Je ne défends pas un style de danse particulier, je me repositionne en permanence. J’aime les danses exigeantes, curieuses, abstraites, personnelles, minimales, architecturales… Mais surtout, celles qui nous permettent de voir autrement l’espace, les matières, les corps, les idées. En ce moment, peut-être parce que le contexte politique et écologique est très lourd, je ressens le besoin d’interroger ce que signifient pour moi la joie et la tristesse. L’année prochaine, peut-être que je travaillerai sur la nostalgie du froid, qui sait…
En tant que spectatrice, qu’est-ce que tu attends d’un spectacle de danse ? Quels spectacles t’ont le plus marquée ?
J’attends d’être surprise, bousculée. La danse, pour moi, doit créer des liens spontanés et organiques entre l’intellect, l’abstraction et l’émotion. Parmi les spectacles qui m’ont marquée, il y a ceux des chorégraphes avec qui j’ai collaboré, car j’ai besoin d’admirer les artistes avec qui je travaille. Par exemple : Récital des Postures de Yasmine Hugonnet, pour ce voyage unique dans l’espace et le temps, iFeel2 de Marco Berrettini, pour la beauté des gestes répétés et les regards pleins d’espoir de Marco et Marie-Caroline Hominal, Llámame Mariachi de La Ribot pour sa radicalité, Supernatural de Simone Aughterlony, Antonija Livingstone et Hahn Rowe, qui propose une communauté entre corps et objets, ou encore Dumy Moyi de François Chaignaud. Plus jeune, j’ai été marquée par La Pudeur des Icebergs de Daniel Léveillé, Régi de Boris Charmatz, le trio sans de Martine Pisani, ou encore l’opéra Einstein on the Beach de Wilson, Glass et Childs… un chef-d’œuvre absolu.
Selon toi, quels sont les enjeux de la danse aujourd’hui ?
Continuer à chercher, avancer, se remettre en question tout en respectant nos prédécesseur-euse-s, sans rester figé dans ce qui a déjà été fait. La danse contemporaine est une discipline encore jeune, mais elle a connu des moments fondateurs. Par exemple, le Judson Church à New York dans les années 60, avec cette volonté de décloisonner les arts et de rendre la danse plus inclusive. Après une telle révolution, il est difficile aujourd’hui d’avoir l’impression de faire des pas aussi grands. Alors, comment renouveler, comment secouer un milieu qui a maintenant tout vu ? Il faut garder le goût du risque, même si cela implique parfois de déranger.

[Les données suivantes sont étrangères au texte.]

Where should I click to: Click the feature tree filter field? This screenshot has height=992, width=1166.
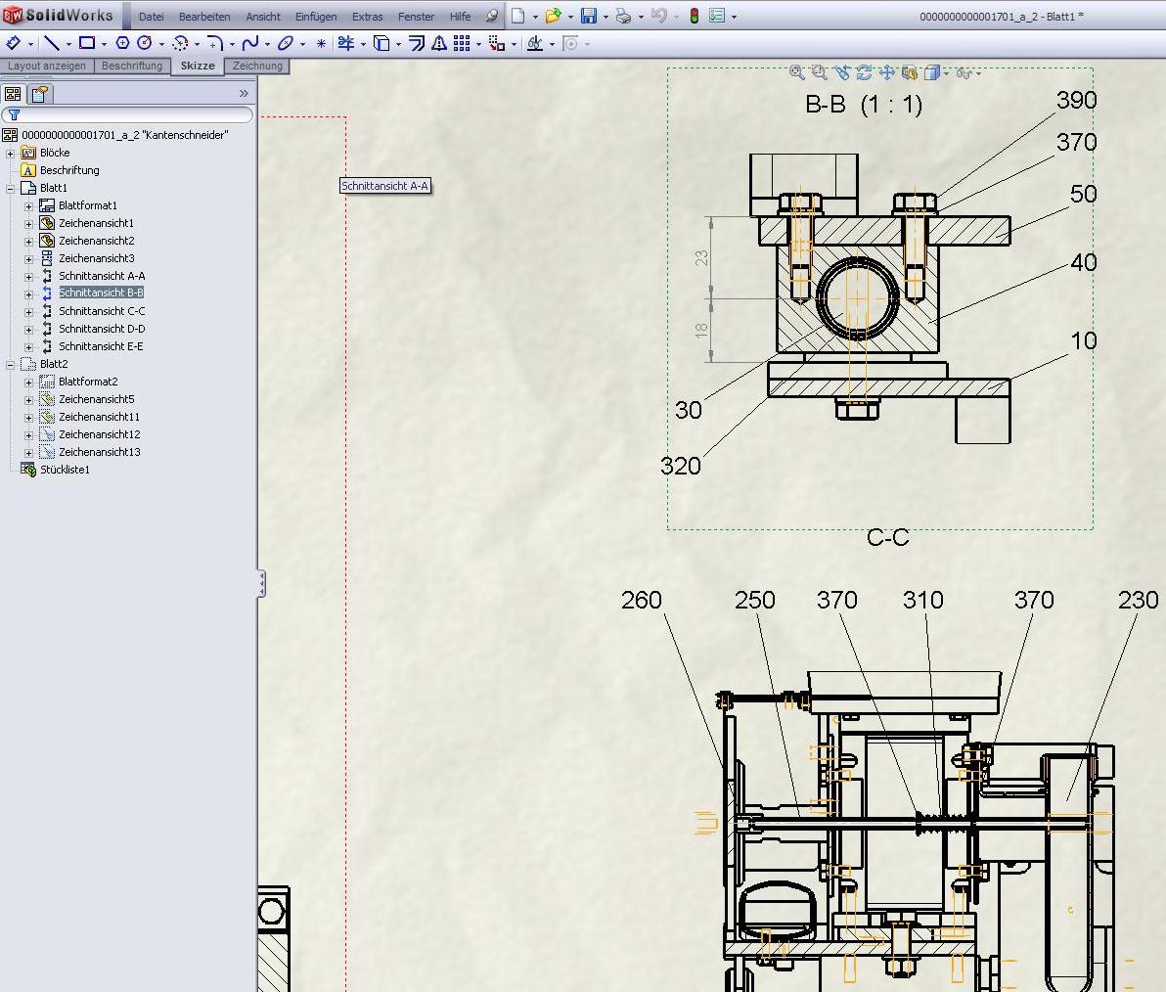[132, 115]

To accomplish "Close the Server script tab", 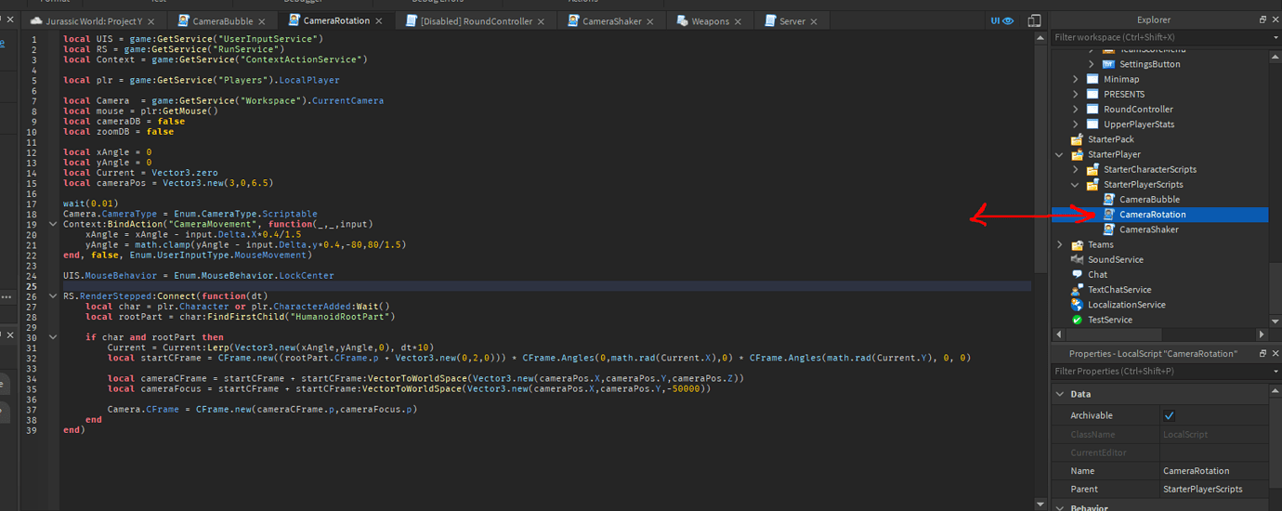I will point(816,21).
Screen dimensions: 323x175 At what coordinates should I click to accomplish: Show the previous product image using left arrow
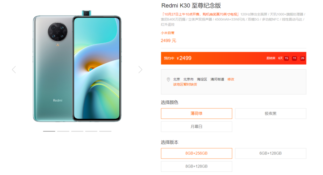(14, 70)
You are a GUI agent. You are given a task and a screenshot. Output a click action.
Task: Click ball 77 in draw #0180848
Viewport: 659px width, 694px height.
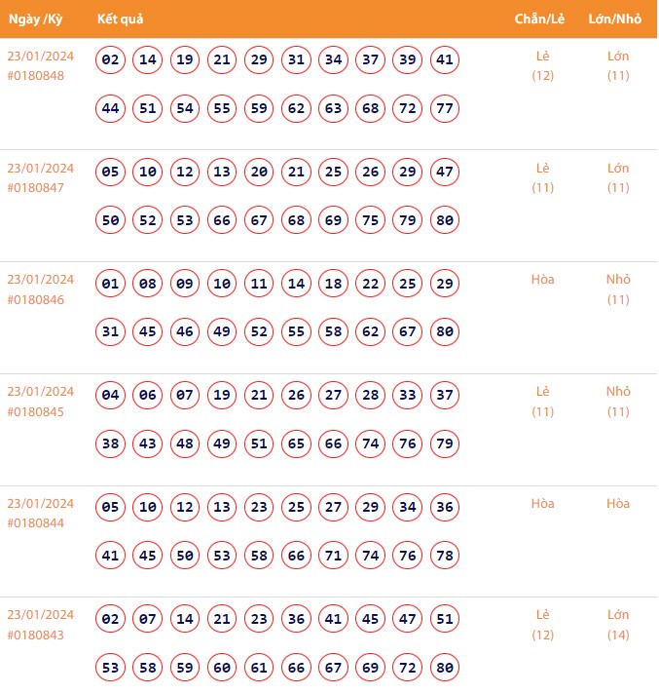445,108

Quel rôle un artiste doit-il avoir dans la société aujourd’hui, selon toi ?
Chaque artiste doit inventer son propre rôle, sa manière de faire, d’être, d’agir. Pour moi, ce rôle passe par l’observation, la curiosité, l’humilité. Je trouve du sens en observant le monde, en échangeant, en me nourrissant d’autres disciplines, en plongeant en moi-même. J’essaie de proposer de nouvelles connexions, des ouvertures qui ne sont ni moralisatrices ni arrogantes. Je crois aussi au droit de se taire, de rire, de lire, de se retirer du monde un temps. Ce n’est pas une fiche de poste, c’est peut-être plutôt une forme de survie artistique.
Comment imagines-tu l’avenir de la danse ?
Honnêtement, je ne sais pas. Je ne projette pas, peut-être parce que je suis un peu pessimiste sur ce point. L’accessibilité de la danse contemporaine m’a toujours interrogée. Doit-elle rester exigeante au risque d’être perçue comme élitiste ? Est-ce que ça veut dire qu’elle ne parlera toujours qu’à une minorité ? On parle souvent de remplir les salles, de rentabilité, de l’argent public… J’ai l’impression qu’on entre dans une époque où tout sera mesuré, compté. Et peut-être qu’on n’aura plus le droit à l’erreur. Mais j’espère qu’en traversant cette période rigide, on atteindra une époque plus souple. Pour que la danse contemporaine survive, il faudra, selon moi, de la souplesse, autant humaine que politique.